Everything from the line holding "Click the window" through the last line of the records should be repeated word for word, and pictures should be omitted.

[Provided information Boundary: Start]

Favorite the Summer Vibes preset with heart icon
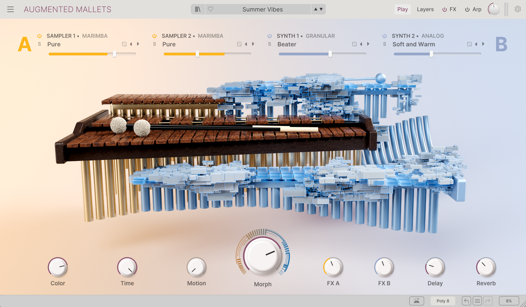The image size is (526, 307). point(211,10)
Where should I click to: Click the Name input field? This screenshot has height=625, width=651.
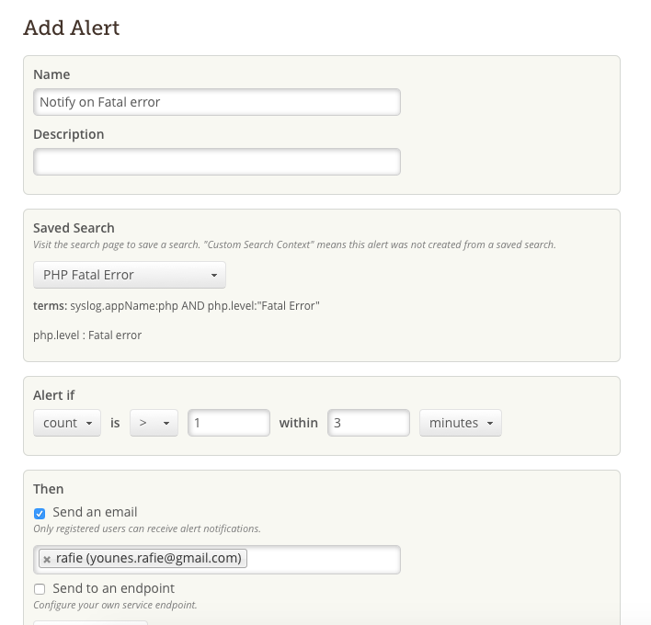(216, 102)
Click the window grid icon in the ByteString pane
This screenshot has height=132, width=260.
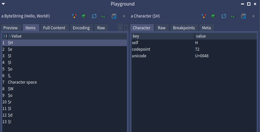point(114,16)
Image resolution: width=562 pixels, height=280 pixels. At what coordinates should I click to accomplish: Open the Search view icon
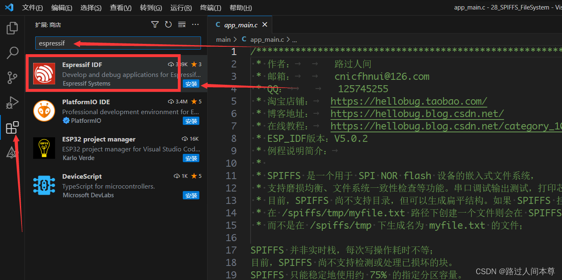tap(12, 53)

[Provided information Boundary: End]

— Output of the task —
Click the window grid icon in the ByteString pane
This screenshot has height=132, width=260.
point(114,16)
Image resolution: width=562 pixels, height=280 pixels. At what coordinates should I click to accomplish: Open the Search view icon
tap(12, 53)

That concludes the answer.